-- Brief --
Pull out each line of the records holding the string "will".

(Data for this exercise begins)

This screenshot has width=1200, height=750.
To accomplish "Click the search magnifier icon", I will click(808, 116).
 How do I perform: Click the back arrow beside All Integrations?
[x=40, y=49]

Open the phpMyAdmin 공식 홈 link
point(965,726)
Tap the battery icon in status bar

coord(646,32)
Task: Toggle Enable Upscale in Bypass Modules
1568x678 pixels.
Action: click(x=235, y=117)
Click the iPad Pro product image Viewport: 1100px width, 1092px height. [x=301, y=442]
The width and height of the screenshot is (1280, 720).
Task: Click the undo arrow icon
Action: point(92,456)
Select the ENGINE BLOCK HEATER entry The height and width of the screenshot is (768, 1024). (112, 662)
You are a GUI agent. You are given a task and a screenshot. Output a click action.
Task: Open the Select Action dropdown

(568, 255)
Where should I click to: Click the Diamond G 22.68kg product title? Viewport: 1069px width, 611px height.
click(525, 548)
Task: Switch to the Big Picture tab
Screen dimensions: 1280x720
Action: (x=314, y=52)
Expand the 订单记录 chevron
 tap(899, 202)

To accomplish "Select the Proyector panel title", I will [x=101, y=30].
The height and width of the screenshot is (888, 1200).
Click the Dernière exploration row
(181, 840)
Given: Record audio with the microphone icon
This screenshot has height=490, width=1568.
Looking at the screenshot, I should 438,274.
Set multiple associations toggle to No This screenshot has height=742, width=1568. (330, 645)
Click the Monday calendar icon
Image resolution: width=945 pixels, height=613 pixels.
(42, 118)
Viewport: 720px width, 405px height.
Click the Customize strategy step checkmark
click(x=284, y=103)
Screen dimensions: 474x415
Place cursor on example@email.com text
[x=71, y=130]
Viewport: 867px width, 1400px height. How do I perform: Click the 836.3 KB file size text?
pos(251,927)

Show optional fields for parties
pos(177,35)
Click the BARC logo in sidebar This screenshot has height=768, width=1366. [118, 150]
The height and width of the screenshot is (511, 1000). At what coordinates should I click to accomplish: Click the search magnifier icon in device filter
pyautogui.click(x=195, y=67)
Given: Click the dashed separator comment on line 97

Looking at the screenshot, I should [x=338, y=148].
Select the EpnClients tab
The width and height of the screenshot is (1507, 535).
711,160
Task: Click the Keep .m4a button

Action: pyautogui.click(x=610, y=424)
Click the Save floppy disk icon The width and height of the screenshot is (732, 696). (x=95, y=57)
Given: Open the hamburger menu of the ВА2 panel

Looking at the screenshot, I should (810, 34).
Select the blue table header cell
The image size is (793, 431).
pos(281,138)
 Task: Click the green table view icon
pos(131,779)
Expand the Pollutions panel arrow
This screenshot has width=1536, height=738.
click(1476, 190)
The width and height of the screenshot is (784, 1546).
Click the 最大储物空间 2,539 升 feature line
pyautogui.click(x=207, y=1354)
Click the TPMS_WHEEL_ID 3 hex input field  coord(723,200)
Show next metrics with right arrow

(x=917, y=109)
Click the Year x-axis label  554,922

(Data for this exercise ends)

-- Response to this task --
To accomplish "Click the search magnifier icon", I will click(808, 116).
To accomplish "Select the Proyector panel title", I will [x=101, y=30].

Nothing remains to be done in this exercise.